No final de 2009, a prefeitura e o Ministério da Cultura assinaram convênio para investimentos em projetos culturais, com instalação de escola de formação audiovisual. Para que os projetos se viabilizem, há também uma negociação em curso com a família do cineasta Walter Hugo Khouri, dona da Companhia Cinematográfica Vera Cruz. “Estamos nesse momento em um processo de diagnóstico do acervo”, afirma o secretário. Em relação aos mais de 40 filmes que compõem o acervo, a ideia é que a Cinemateca se responsabilize pela guarda das obras originais e forneça cópias ao município. 
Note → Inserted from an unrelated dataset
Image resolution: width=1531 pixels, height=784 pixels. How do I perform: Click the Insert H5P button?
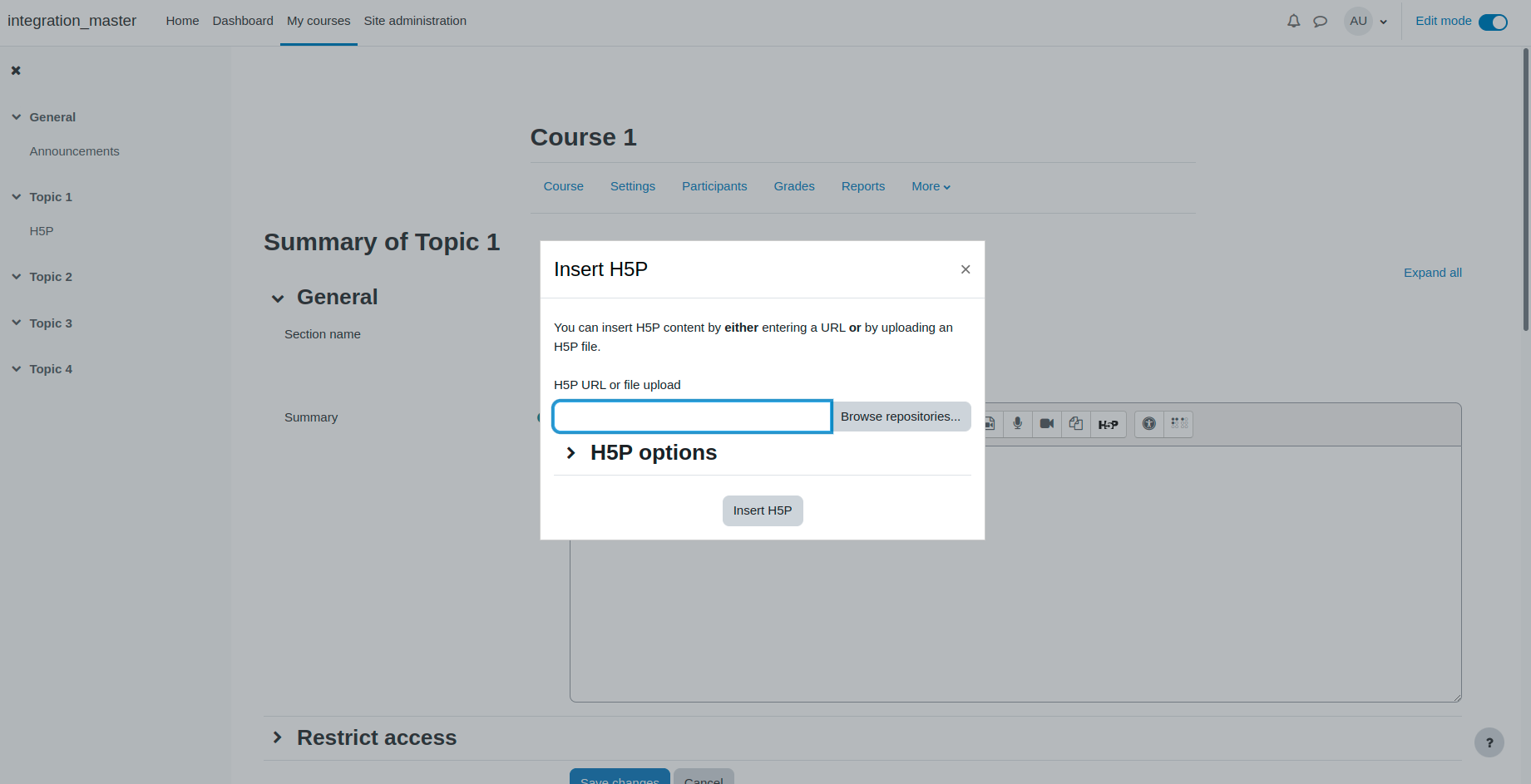tap(763, 510)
No caso do Canal 100, famoso pelos diferentes ângulos em que suas lentes exibiam lances de futebol, o acervo será restaurado com vistas à exibição durante a Copa de 2014. “Esse acervo é constituído por milhares de latas com materiais em película, aproximadamente 9.000 latas, que serão avaliados, recondicionados em novos estojos e armazenados em câmaras de preservação, além de catalogados para que possamos oferecer o acesso às informações e às imagens”, informa a Cinemateca. 

Valor incalculável

Vera Cruz

A Cinematográfica Vera Cruz foi fundada em 1949, como parte de um projeto ambicioso de produção de filmes brasileiros. O primeiro foi Caiçara (1951), dirigido por Adolfo Celi. Alguns se tornaram marcos da cinematografia nacional, caso de Tico-Tico no Fubá (1952), Floradas na Serra (1954) e, principalmente, O Cangaceiro (1952-1953). Outro sucesso foi Grande Sertão: Veredas (1965), inspirado na obra de Guimarães Rosa. Segundo a Cinemateca, o acervo inclui 32 longas e cinco curtas, além de mais de 10 mil fotografias.

Glauber

Glauber de Andrade Rocha nasceu em março de 1939 em Vitória da Conquista (BA) e morreu na madrugada de 22 de agosto de 1981, no Rio de Janeiro. Em sua filmografia, destacam-se obras como Barravento (1961), Deus e o Diabo na Terra do Sol (1964), Terra em Transe (1967) e o Dragão da Maldade contra o Santo Guerreiro (1969). Foi um dos idealizadores do Cinema Novo.

Canal 100

Os mais velhos devem se lembrar até dos acordes que anunciavam o início dos cinejornais do Canal 100, produzidos dos anos 1960 até meados dos anos 1980. Idealizados por Carlos Niemeyer, os filmes ficaram marcados principalmente pelos ângulos diferentes dos jogos de futebol, tanto no campo como entre os torcedores.
Atlântida

A companhia Atlântida surgiu há 70 anos, em setembro de 1941. Ganhou fama com suas comédias populares, também chamadas de chanchadas, às quais o Cinema Novo iria se contrapor tempos depois. Oscarito e Grande Otelo formaram a dupla mais famosa do cinema brasileiro. Foram quase 70 filmes até 1962 (depois disso, a companhia ainda manteve coproduções). A Cinemateca informou que o acervo recebido inclui mais de 60 longas de ficção produzidos entre 1942 e 1974 e 27 horas de telejornais.